- INPUT DATA
▼▼▼

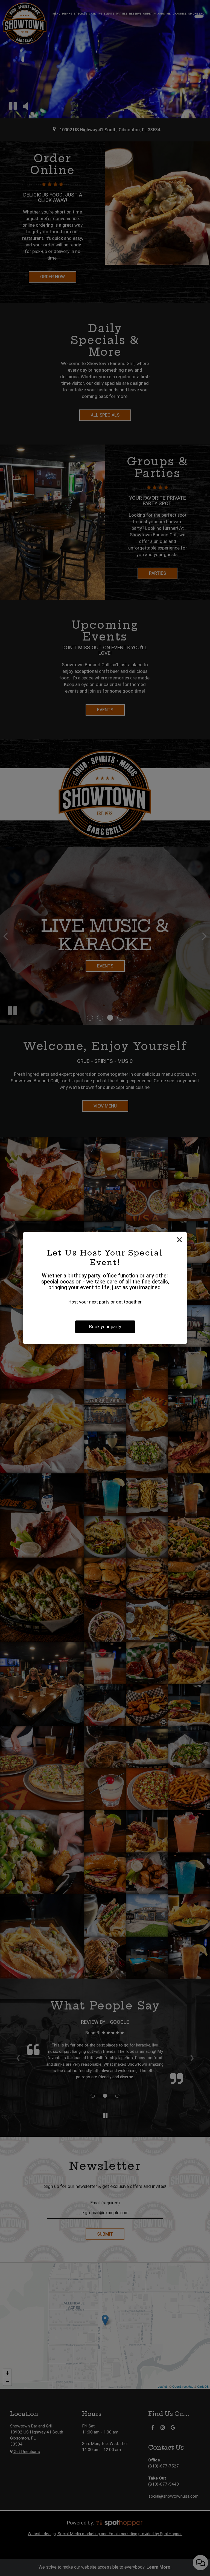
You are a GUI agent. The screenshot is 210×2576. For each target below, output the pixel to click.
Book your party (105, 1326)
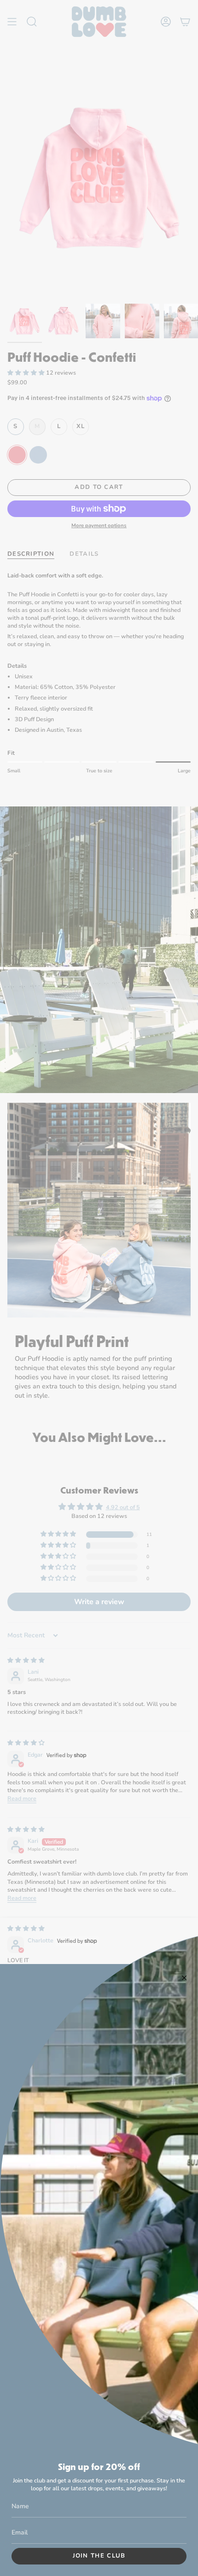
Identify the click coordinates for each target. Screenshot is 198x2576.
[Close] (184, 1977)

▲▲▲
▼▼▼

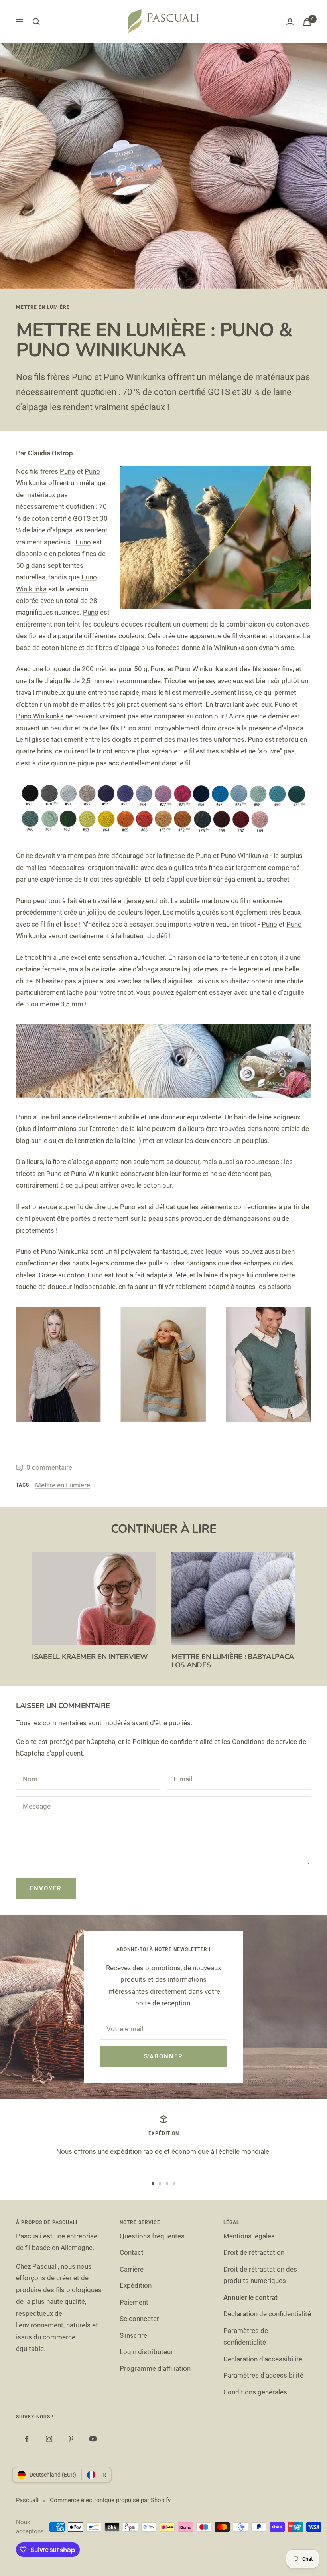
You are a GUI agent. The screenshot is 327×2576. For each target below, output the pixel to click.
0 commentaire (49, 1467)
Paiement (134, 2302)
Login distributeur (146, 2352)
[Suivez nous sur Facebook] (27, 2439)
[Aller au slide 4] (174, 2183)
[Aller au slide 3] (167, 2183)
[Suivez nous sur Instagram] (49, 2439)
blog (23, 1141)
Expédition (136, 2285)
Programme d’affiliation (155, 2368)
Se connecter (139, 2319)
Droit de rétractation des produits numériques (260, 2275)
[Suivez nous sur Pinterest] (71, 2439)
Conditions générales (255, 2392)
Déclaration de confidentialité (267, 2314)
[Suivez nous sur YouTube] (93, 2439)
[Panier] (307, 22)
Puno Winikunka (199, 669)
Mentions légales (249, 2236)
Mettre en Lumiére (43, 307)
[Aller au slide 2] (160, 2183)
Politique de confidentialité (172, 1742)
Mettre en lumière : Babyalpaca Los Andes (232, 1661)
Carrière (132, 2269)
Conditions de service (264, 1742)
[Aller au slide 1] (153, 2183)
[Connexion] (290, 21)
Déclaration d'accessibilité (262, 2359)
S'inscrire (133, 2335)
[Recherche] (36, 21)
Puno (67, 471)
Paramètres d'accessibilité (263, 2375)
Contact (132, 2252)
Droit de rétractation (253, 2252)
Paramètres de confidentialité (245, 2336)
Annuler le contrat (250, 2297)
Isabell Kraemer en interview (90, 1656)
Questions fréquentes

▲▲▲

- WORK INSTRUCTIONS
Only a number is wanted here: how many lines of the records above contain "each".

- SOLUTION FOR THIS EXERCISE
3